La paupérisation accélérée des Français
La France est devenue l’Argentine de l’Europe. Elle cumule croissance atone, baisse de la productivité (– 6 % depuis 2019), chômage structurel de masse (7,3 % des actifs), double déficit budgétaire (6,2 % du PIB) et commercial (3,6 % du PIB), explosion de la dette publique (112 % du PIB), position extérieure nette négative de 800 milliards d’euros, paupérisation accélérée de la population – qui nourrit la colère sociale et l’extrémisme politique –, paralysie des institutions et marginalisation diplomatique.
L’Allemagne est en panne. Elle sera en récession en 2024, comme en 2023 (– 0,2 %). La production industrielle affiche une diminution de 15 % depuis 2019. Le décrochage n’est pas conjoncturel mais structurel, ancré dans l’hiver démographique (1,5 enfant par femme), l’effondrement de la compétitivité avec le prix élevé de l’énergie et la pénurie de travail qualifié, le legs de décennies de sous-investissement, le carcan de la bureaucratie et le poids des impôts. Le modèle mercantiliste est aujourd’hui caduc, miné par les difficultés de l’industrie, la chute des exportations (45 % du PIB) et la vague des délocalisations. Avec, pour symbole, le déclin de la production automobile (– 8,1 % en 2024), qui représente plus de 780 000 emplois directs.
Or, dans le même temps, l’Europe du Sud renaît. L’Espagne, forte de 90 millions de touristes qui lui apportent plus de 200 milliards d’euros, affiche une croissance de 2,8 % en 2024 et ramènera son déficit à 3 % du PIB en 2025. Elle emprunte désormais moins cher que la France – tout comme la Grèce, où l’activité progresse de 2,3 % par an, avec un déficit réduit à 1,6 % du PIB et un taux de chômage revenu de 28 % à moins de 10 %. Le Portugal s’enorgueillit d’une croissance de 2,3 % et d’un excédent budgétaire de 1,2 % du PIB, ce qui a permis de réduire – en dix ans – la dette de 133 à 99 % du PIB.
L’Italie tire les fruits de sa politique favorable aux entreprises, avec une croissance de 1 % et un chômage réduit à 6,8 % de la population active, grâce au dynamisme de ses exportations (4e puissance mondiale quand la France se trouve reléguée au 7e rang). Son renouveau est symbolisé par la tentative de prise de contrôle de Commerzbank par UniCredit, qui pourrait reconfigurer le secteur bancaire en Europe.

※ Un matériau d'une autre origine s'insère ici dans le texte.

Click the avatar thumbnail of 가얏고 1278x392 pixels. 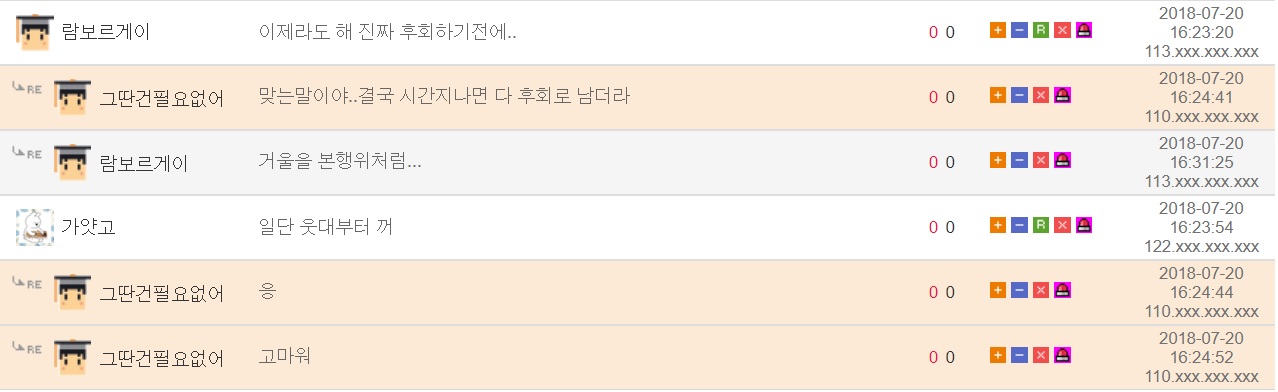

Au nord et à l’est de l’Europe également, il y a du nouveau. Les pays scandinaves sont les plus avancés dans la conciliation entre la compétitivité, la solidarité, la révolution numérique, la transition climatique et le réarmement. La Pologne poursuit son rattrapage en conjuguant une croissance de 4 à 5 % depuis vingt ans ainsi que le plein-emploi (taux de chômage de 2,8 %). En 9e position lors de son entrée, elle est devenue la 6e économie de l’Union, devant la Belgique, l’Autriche et la Suède. Elle monte en gamme et fait preuve d’une remarquable attractivité pour les investissements étrangers, qui représentent plus de 30 % de son PIB, grâce à sa fiscalité (taux d’IS de 19 %), à la qualité de ses infrastructures et à l’efficacité de sa main-d’œuvre.
Effort de réarmement
Sur le plan diplomatique et stratégique, l’invasion de l’Ukraine a ouvert une nouvelle donne géopolitique avec le retour de la guerre de haute intensité et d’une menace existentielle de la Russie sur l’Europe. Contrastant avec la complaisance et les errements de la France et de l’Allemagne vis-à-vis de la Russie – illustrée par les ratés dans la remontée en puissance de la Bundeswehr et la division par deux de l’aide de Berlin à Kiev –, les pays du Nord et de l’Est sont crédités de leur compréhension de la nature belligène et de la stratégie expansionniste du régime de Vladimir Poutine, et d’avoir entrepris d’y répondre dès 2014, après l’annexion de la Crimée.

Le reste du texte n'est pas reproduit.